30 avril 2022 - Samedi de la 2ème semaine de Pâques

Actes 6, 1-7; Jean 6,16-21 

H O M É L I E

           Il y a beaucoup de détails mystérieux et lourds de symboles dans ce bref texte de saint Jean.  La scène se situe tout de suite après la première multiplication des pains (dont nous avons lu le récit hier).  Nous sommes encore au début de la vie publique de Jésus, et ses relations avec ses disciples sont en train de s'établir.   Après la multiplication des pains, alors que la foule veut le faire roi, Jésus se retire seul sur la montagne. Les disciples sont déjà habitués à ces nuits que Jésus passe seul sur la montagne à prier.  Lorsque le soir arrive et que Jésus ne revient pas, les disciples savent qu'il y passera la nuit.  Ils descendent alors au bord du lac et s'embarquent pour la ville de Capharnaüm, de l'autre côté.  Jean a alors une de ces phrases pleines de mystère : “Déjà il faisait nuit et Jésus ne les avait pas encore rejoints".  La mention de la nuit, chez Jean, signifie aussi le trouble, le manque de compréhension, l'absence de Jésus.  Les disciples sont un peu perdus.

           Tout à coup un grand vent se mit à souffler.  Comme il arrive souvent sur les lacs d'une grande étendue (et le lac de Tibériade est une vraie mer intérieure), des tempêtes très fortes peuvent commencer de façon subite.  Le récit de Jean est extrêmement sobre en détails.  Tout ce qui l'intéresse est de montrer ce que vivent intérieurement les disciples et la relation que Jésus est en train d'établir avec eux.

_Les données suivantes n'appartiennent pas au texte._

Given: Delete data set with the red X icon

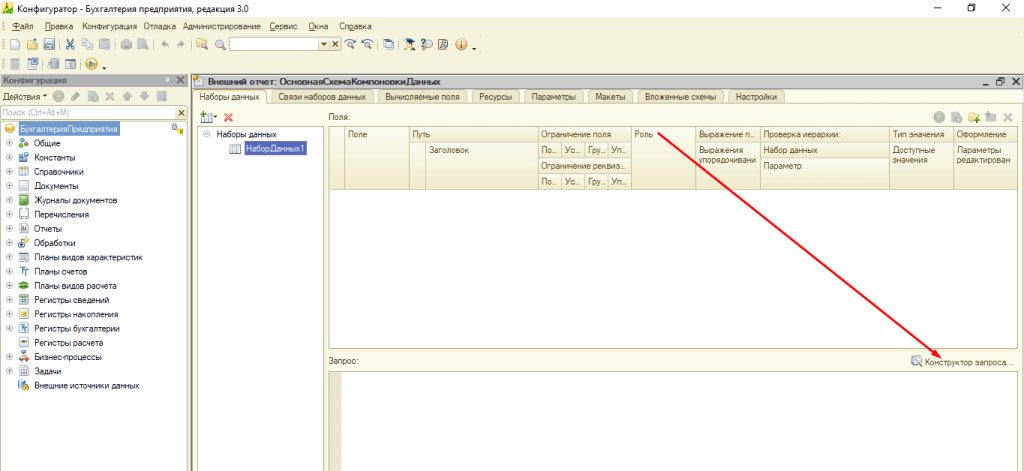Looking at the screenshot, I should [x=228, y=117].
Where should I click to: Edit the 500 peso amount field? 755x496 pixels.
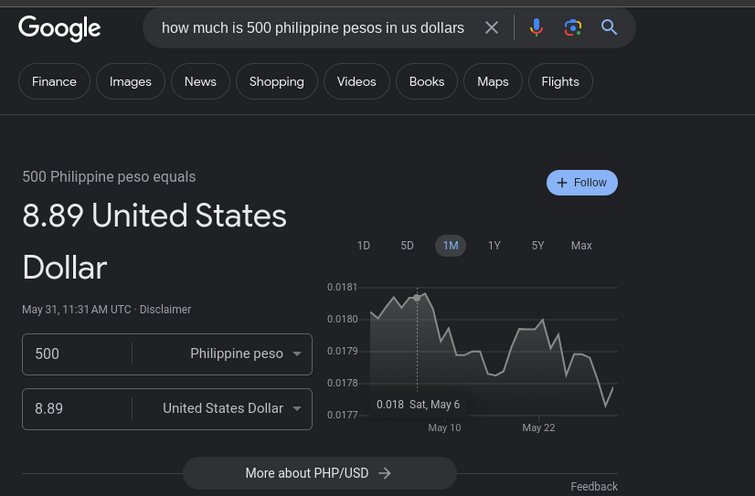click(x=77, y=354)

           Les disciples ont déjà ramé cinq kilomètres environ lorsque tout à coup ils voient Jésus marcher sur la mer et se rapprocher d'eux.  Il est intéressant de remarquer que Jean n'est pas intéressé à décrire un miracle, un phénomène extraordinaire. Il dit simplement que les disciples virent Jésus marchant sur la mer et se rapprochant d'eux, comme si c’était la chose la plus normale du monde.   Dans leur difficulté, leurs pensées et leurs coeurs se tournent vers lui et cette foi en lui le rend déjà présent.  Lorsqu'ils l'aperçoivent, ils sont saisis de crainte ; mais il s'agit de la crainte révérentielle.  Jésus se révèle alors dans toute la grandeur de sa divinité en utilisant l'expression "Ego eimi" – « Je suis » (ce qui est énormément plus fort que la traduction insipide : « c’est moi »).  Et il ajoute la recommandation qui accompagne presque chaque apparition : "soyez sans crainte".

           Alors les disciples veulent le prendre dans la barque, mais ils sont déjà au rivage.  Il ne faudrait pas imaginer que la barque a été miraculeusement transportée au bord du lac.  L'explication la plus probable est que, tout en continuant à ramer, ils sont si totalement pris par leur conscience de la présence de Jésus qu'ils ne s'aperçoivent pas du chemin parcouru et de la fatigue, avant d'être arrivés au port.

           Il serait facile de mettre ce récit évangélique en relation avec ce que nous vivons soit individuellement, soit comme communauté. Je laisse à chacun d’entre nous de le faire dans le silence de son cœur.